--- AVAILABLE DATA ---

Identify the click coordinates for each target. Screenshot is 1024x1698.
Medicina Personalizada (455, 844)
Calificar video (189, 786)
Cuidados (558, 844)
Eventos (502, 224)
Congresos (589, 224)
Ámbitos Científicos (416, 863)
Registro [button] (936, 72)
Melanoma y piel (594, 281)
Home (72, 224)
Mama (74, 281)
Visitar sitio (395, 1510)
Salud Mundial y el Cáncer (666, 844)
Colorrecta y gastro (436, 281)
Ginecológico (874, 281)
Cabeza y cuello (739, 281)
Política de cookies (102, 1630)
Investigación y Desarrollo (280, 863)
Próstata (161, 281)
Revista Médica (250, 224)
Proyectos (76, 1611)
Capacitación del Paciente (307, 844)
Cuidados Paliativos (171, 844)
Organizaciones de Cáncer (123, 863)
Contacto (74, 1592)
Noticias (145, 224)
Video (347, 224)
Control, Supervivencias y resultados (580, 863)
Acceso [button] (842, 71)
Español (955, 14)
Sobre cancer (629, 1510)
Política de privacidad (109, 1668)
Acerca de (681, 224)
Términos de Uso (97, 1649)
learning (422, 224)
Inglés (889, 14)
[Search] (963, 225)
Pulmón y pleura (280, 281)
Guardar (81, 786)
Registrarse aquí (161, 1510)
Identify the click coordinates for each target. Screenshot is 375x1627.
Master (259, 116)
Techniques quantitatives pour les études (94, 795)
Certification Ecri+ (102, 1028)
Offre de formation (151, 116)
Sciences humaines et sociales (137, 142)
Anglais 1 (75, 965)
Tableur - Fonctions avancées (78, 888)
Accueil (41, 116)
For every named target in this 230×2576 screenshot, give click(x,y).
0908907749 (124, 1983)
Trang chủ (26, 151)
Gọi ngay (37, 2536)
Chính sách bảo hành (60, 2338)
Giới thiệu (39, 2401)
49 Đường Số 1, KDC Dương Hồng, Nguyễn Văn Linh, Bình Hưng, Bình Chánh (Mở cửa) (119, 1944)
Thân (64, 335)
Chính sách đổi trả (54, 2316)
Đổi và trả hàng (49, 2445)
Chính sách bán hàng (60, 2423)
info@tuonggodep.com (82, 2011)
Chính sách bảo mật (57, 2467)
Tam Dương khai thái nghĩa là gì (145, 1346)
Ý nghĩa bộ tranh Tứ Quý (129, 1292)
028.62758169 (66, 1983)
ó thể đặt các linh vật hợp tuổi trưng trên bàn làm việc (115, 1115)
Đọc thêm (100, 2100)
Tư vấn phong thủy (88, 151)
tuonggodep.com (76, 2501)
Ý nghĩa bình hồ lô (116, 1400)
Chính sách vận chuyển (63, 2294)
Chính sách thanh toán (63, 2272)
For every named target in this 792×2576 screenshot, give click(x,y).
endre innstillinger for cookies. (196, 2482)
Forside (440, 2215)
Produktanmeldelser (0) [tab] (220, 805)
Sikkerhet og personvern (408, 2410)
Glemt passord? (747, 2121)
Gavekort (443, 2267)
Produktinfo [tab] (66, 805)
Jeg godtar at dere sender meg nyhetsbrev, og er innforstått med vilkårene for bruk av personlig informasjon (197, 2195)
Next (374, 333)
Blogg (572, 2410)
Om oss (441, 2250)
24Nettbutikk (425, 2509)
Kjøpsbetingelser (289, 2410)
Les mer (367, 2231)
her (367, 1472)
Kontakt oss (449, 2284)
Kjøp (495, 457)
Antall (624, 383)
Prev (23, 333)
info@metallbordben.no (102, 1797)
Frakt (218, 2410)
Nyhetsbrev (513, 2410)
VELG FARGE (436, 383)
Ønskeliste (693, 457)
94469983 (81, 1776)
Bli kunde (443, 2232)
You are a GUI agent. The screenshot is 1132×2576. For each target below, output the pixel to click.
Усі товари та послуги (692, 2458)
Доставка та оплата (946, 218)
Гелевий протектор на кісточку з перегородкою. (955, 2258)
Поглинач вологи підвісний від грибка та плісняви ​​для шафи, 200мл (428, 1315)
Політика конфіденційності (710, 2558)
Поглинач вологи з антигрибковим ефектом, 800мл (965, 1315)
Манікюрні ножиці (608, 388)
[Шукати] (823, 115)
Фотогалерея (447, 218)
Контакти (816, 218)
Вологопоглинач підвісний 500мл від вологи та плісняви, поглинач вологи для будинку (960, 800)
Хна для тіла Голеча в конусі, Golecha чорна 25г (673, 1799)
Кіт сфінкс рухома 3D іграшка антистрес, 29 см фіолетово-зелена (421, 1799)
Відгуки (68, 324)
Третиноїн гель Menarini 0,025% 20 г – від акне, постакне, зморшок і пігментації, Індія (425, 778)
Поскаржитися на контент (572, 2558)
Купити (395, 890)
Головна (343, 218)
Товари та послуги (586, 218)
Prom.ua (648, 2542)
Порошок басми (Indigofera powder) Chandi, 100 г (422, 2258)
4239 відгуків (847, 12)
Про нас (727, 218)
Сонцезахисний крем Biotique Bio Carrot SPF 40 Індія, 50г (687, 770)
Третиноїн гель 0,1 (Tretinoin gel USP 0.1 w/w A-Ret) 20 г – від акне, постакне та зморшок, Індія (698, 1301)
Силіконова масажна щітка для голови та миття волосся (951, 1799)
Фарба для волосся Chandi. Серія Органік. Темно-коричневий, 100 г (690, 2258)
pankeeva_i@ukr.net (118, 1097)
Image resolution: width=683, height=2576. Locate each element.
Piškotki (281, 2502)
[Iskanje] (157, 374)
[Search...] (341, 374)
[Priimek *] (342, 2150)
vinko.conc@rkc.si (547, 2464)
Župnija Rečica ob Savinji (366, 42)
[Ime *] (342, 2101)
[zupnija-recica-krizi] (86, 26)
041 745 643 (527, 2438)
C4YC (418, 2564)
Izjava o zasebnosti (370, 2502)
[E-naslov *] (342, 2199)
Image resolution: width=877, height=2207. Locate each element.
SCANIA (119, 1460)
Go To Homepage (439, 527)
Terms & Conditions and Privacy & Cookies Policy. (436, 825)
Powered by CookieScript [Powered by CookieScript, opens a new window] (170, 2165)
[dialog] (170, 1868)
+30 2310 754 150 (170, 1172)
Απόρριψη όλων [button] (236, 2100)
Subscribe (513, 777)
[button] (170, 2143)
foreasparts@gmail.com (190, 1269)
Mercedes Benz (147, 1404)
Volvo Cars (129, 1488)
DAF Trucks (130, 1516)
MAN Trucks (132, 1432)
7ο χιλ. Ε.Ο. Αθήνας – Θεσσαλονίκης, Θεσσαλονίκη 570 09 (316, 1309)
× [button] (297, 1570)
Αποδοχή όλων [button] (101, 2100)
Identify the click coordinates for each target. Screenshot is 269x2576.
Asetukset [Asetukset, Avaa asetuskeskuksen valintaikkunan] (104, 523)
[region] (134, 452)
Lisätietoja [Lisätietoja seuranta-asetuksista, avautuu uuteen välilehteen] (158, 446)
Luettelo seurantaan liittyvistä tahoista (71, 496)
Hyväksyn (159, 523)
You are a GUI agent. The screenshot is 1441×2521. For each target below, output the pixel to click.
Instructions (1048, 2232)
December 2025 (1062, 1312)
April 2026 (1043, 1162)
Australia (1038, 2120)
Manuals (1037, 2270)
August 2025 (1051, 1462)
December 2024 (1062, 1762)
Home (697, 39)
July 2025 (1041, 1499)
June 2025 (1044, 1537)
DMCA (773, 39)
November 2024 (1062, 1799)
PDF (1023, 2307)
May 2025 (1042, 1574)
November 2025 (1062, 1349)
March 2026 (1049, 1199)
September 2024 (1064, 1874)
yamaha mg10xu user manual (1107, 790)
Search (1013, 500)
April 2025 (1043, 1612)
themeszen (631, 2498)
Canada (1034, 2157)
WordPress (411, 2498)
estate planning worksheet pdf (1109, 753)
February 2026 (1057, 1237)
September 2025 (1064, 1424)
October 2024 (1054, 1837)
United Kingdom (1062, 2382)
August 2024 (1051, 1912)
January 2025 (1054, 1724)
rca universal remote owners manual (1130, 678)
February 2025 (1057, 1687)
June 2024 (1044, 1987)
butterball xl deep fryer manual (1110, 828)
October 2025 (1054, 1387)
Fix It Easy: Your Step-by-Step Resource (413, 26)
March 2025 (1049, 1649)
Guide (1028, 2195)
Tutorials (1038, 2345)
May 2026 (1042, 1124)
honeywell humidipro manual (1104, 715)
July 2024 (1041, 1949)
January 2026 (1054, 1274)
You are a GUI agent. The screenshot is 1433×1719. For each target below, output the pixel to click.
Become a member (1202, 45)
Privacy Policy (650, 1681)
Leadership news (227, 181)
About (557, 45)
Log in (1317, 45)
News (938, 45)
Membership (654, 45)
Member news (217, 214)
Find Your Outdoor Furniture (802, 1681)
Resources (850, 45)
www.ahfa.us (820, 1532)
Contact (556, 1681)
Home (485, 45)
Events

---

*GIVEN PROBLEM:*
Lay out the rows from the line with "Canada (1034, 2157)" up to and including the line with "January 2026 (1054, 1274)" as a Markdown table with two columns, No. and Entry, giving each row's number in sequence and its line, with blank lines omitted.

*FINISHED EXERCISE:*
| No. | Entry |
|---|---|
| 1 | Canada (1034, 2157) |
| 2 | WordPress (411, 2498) |
| 3 | estate planning worksheet pdf (1109, 753) |
| 4 | February 2026 (1057, 1237) |
| 5 | September 2025 (1064, 1424) |
| 6 | October 2024 (1054, 1837) |
| 7 | United Kingdom (1062, 2382) |
| 8 | August 2024 (1051, 1912) |
| 9 | January 2025 (1054, 1724) |
| 10 | rca universal remote owners manual (1130, 678) |
| 11 | February 2025 (1057, 1687) |
| 12 | June 2024 (1044, 1987) |
| 13 | butterball xl deep fryer manual (1110, 828) |
| 14 | October 2025 (1054, 1387) |
| 15 | Fix It Easy: Your Step-by-Step Resource (413, 26) |
| 16 | March 2025 (1049, 1649) |
| 17 | Guide (1028, 2195) |
| 18 | Tutorials (1038, 2345) |
| 19 | May 2026 (1042, 1124) |
| 20 | honeywell humidipro manual (1104, 715) |
| 21 | July 2024 (1041, 1949) |
| 22 | January 2026 (1054, 1274) |